Start of PROVIDED TEXT
Introduction

Computed tomography (CT) is considered the reference standard for diagnosis, staging, and monitoring response to therapy of abdominal oncologic disease, owing to its fast execution, high availability, and consistent reproducibility [1]. Oncologic patients need to undergo strict follow-up consisting of multiple CT examinations [2]; in this scenario, it is crucial to minimize radiation dose and cumulative effective dose.

Filtered back-projection (FBP) has represented the conventional image reconstruction algorithm for over 30 years, owing to its good performances at standard radiation dose levels. However, increased awareness of radiation exposure along with soaring progresses in computational power paved the way for iterative reconstruction algorithms to replace FBP. Although this new technology is effective in reducing image noise and, consequently, in enabling low-dose CT examinations, many radiologists have complained about the “unnatural” and “unfamiliar” appearance of the images in clinical practice [3]. Steady rise in computing power enabled the implementation of deep learning image reconstruction (DLIR) algorithms, based on neural network models [4] and capable of learning from input data; DLIR exploits the capabilities of artificial intelligence to overcome IR limitations and further improve image quality. Preliminary studies [5,6,7] have proved DLIR algorithm effective in improving image quality without producing unnatural images at lower radiation doses in cardiovascular [8] and chest imaging [9] and in detecting abdominal lesions [10]. Recent studies evaluating the differences between DLIR and adaptive statistical iterative reconstruction (ASiR-V) showed that DLIR datasets acquired at low dose displayed improved image noise, signal-to-noise (SNR) ratio, and contrast-to-noise ratio (CNR) compared to iterative images at standard-dose CT, and were favored by most readers [6, 11,12,13,14]. However, to the best of our knowledge, a broad comparison of DLIR and ASiR-V at their respective full set of strength levels has not been reported yet.
End of PROVIDED TEXT
== WORK INSTRUCTION ==
Carry on the CT reconstruction introduction in the same style, starting after its final sentence. The data that comes next has no connection to the CT reconstruction introduction.
Start of MATERIAL SUPPLIED
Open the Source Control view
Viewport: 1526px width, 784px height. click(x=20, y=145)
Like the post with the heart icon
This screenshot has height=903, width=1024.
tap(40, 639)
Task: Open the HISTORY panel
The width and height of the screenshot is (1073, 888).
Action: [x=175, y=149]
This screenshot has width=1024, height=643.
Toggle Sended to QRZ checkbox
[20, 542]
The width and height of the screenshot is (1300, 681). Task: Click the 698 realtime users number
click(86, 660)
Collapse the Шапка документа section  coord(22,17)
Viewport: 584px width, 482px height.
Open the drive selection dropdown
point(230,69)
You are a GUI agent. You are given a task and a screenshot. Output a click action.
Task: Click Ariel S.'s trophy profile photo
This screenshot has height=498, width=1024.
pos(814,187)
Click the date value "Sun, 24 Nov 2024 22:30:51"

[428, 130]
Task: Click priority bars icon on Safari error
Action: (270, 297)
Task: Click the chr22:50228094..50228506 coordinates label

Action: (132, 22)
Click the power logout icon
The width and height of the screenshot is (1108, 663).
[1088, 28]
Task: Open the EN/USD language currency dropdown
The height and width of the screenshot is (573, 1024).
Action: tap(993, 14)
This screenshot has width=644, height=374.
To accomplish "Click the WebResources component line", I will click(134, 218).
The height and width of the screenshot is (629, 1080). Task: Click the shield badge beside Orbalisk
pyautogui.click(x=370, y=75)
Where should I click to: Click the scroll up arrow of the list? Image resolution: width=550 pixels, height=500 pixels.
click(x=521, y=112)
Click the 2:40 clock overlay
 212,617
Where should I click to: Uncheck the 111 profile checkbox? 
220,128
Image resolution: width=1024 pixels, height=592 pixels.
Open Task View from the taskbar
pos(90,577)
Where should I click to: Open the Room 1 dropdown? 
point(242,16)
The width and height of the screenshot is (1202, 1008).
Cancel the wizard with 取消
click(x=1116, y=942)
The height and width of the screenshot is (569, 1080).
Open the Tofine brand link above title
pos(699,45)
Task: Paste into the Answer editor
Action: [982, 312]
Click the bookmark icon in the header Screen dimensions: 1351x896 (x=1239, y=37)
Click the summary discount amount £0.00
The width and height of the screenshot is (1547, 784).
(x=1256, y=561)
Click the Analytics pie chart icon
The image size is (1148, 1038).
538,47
End of MATERIAL SUPPLIED
== REPLY TO THE EXERCISE ==
Thus, the aim of our study was to perform a comprehensive within-subject image quality analysis of abdominal CT examinations reconstructed with DLIR and to evaluate diagnostic accuracy compared to the routinely applied ASiR-V algorithm.

Materials and methods

Study population

This prospective randomized study was conducted at Sant’Andrea University Hospital, Rome, Italy, and was approved by the Institutional Review Board. Written informed consent was obtained from all patients.

Consecutive oncologic patients [6, 11,12,13,14] were prospectively enrolled from September 2021 to January 2022. Exclusion criteria were as follows: pregnancy, age < 18 years, kidney failure (eGFR < 30 mL/min/1.73 m2), previous allergic reaction to iodinated contrast medium (CM), and severe motion artifacts on CT images impairing the qualitative and quantitative measurement. Data regarding patients’ age, gender, height, total body weight, lean body weight, body mass index (BMI), and radiation exposure were also recorded.

CT image acquisition

All patients underwent CECT on a 128-slice CT (GE Revolution EVO CT Scanner, GE Medical Systems) in supine position at full inspiration, in cranio-caudal direction, before and after CM injection.

The volume of CM was calculated based on lean body weight, using the James formula [15]. Each patient was injected 0.7 g of iodine per kilogram of lean body weight, which was then divided by the concentration of CM, as follows:

$$\mathrm{CM\;volume}\;\left(\mathrm{mL}\right)=\frac{0.7 \cdot\mathrm{LBW}}{\mathrm{CM\;concentration}} \cdot1000$$

A non-ionic contrast medium (400 mgI/mL iomeprol, Iomeron 400; Bracco Imaging) was intravenously injected to all patients at a flow rate of 3/3.5 mL/s through an 18-gauge antecubital access, by means of a triple-syringe power injector (MEDRAD® Centargo CT Injection System; Bayer AG), chased by 50 mL of saline solution at corresponding flow rate.

Scan delay was set by a dedicated bolus-tracking technique application (SmartPrep, GE Healthcare), by placing a 120 HU threshold region of interest (ROI) within the abdominal aorta at the level of the celiac axis, a 15 s delay was used for the arterial phase, a 60 s delay was used for the portal venous phase, and a 180 s delay was used for the delayed phase.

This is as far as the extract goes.